Write out the data word for word and omit every picture.

Collected data
..........

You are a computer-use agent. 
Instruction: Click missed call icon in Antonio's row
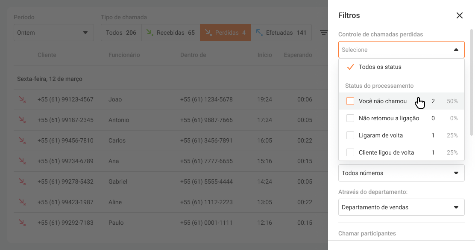pos(22,120)
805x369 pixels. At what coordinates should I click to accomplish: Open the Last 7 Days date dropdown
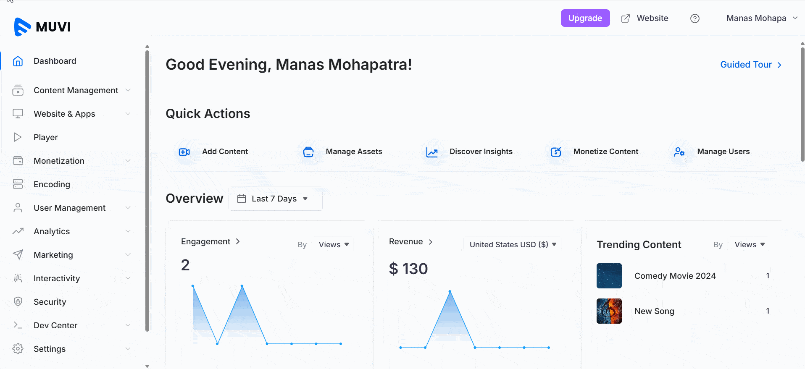(x=275, y=199)
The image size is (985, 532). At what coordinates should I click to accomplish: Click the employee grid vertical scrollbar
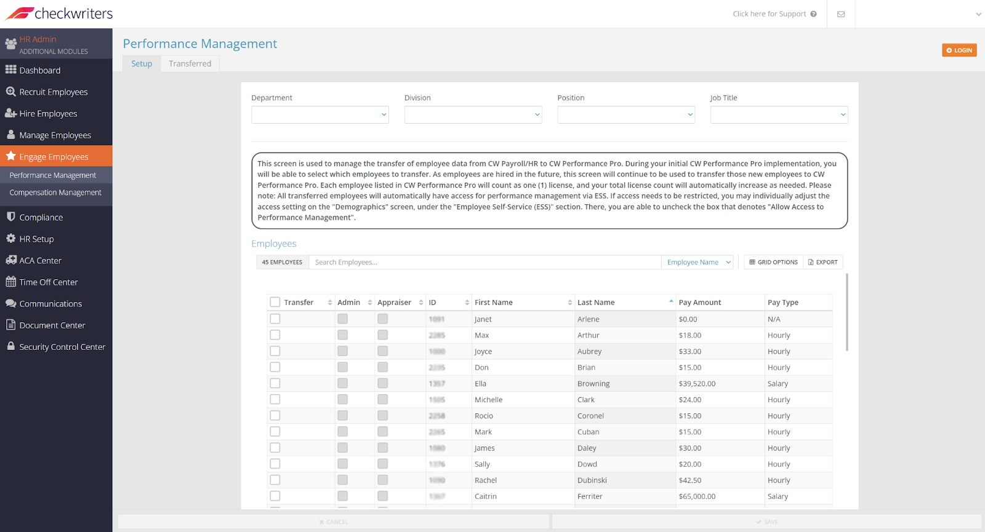click(847, 312)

..........

YOUR SOLUTION
You are a computer-use agent. 
Instruction: Click missed call icon in Antonio's row
pos(22,120)
805x369 pixels. At what coordinates should I click to accomplish: Open the Last 7 Days date dropdown
(x=275, y=199)
The image size is (985, 532). At what coordinates should I click to accomplish: Click the employee grid vertical scrollbar
click(847, 312)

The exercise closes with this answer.